** Begin Provided passage **

Emanuele Taglietti painted some 500 covers for various fumetti or Italian comics during the 1970s. His work featured on such best-selling adult sex and horror fumetti like Sukia, Zora the Vampire, Stregoneria, Ulula, Vampirissimo and Wallestein, among many others. At one point he was producing ten paintings a month for these titles.

Taglietti’s sex and horror paintings often featured recognizable charcters/actors from popular horror movies like Christopher Lee’s Dracula Has Risen from the Grave, The Plague of the Zombies, and Creature from the Black Lagoon. According to Horropedia, Taglietti had “a fixation” with the actress Ornella Muti on whose likeness he based the character Sukia.

Born in Ferrara, Italy, in 1943, Taglietti was the son of a set designer who worked with film directors like Michelangelo Antonioni—who was also apparently his cousin. His father regularly took the young Taglietti on to movie sets introducing him to directors, actors, and crew.

** End Provided passage **
** Begin Information supplied **

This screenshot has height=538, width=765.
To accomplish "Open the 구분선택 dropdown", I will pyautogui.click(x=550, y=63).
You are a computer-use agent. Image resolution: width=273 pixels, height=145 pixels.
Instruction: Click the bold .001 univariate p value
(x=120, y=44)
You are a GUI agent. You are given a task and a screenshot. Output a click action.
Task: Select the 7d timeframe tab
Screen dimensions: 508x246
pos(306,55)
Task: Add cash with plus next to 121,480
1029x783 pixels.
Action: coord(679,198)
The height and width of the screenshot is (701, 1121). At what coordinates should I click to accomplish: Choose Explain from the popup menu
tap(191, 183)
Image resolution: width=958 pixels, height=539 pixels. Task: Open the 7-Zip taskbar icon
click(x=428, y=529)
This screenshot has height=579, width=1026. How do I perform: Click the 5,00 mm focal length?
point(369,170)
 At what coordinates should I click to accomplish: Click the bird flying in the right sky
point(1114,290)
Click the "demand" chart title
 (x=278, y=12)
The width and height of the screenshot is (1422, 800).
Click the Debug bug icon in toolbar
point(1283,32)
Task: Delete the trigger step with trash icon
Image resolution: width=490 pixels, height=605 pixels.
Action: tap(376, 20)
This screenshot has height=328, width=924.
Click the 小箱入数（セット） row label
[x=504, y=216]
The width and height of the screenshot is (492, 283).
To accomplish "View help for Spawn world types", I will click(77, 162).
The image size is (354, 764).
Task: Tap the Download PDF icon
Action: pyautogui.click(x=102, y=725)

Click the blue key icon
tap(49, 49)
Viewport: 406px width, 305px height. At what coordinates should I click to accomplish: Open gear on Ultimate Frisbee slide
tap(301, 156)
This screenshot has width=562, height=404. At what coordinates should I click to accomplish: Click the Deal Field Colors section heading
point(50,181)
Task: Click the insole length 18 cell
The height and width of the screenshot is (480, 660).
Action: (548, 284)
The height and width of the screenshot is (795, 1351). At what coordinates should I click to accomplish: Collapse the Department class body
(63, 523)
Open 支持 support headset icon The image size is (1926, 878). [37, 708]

** End Information supplied **

- **Parts of the exercise**
[1] Print the Taglietti passage from "Born in Ferrara, Italy, in" to "actors, and crew.".
[2] Name every fumetti title that the Taglietti passage lists as carrying his work.
[3] Go on with the Taglietti passage after its final sentence.
The lines have nothing to do with the Taglietti passage.

- **Answers provided**
[1]
Born in Ferrara, Italy, in 1943, Taglietti was the son of a set designer who worked with film directors like Michelangelo Antonioni—who was also apparently his cousin. His father regularly took the young Taglietti on to movie sets introducing him to directors, actors, and crew.

[2] Sukia, Zora the Vampire, Stregoneria, Ulula, Vampirissimo, Wallestein

[3]
Deciding to follow his father into the film business, Taglietti attended art college where he studied design. He graduated and then enrolled at film school in Rome. He became an assistant director working with directors like Federico Fellini and Dino Risi. But this wasn’t enough for the young Taglietti. By the 1970s, he switched careers to become an illustrator for the incredibly popular sex and horror fumetti.

Taglietti signed up with Edifumetto, where he worked at designing and painting covers. His style was influenced by the artists Frank Frazetta and Averardo Ciriello. His paintings successfully managed to convey thrilling narrative with highly alluring and erotically charged action. By the 1980s, fumetti were no longer as popular. Taglietti moved onto painting and teaching. He retired in 2000 but continues to paint.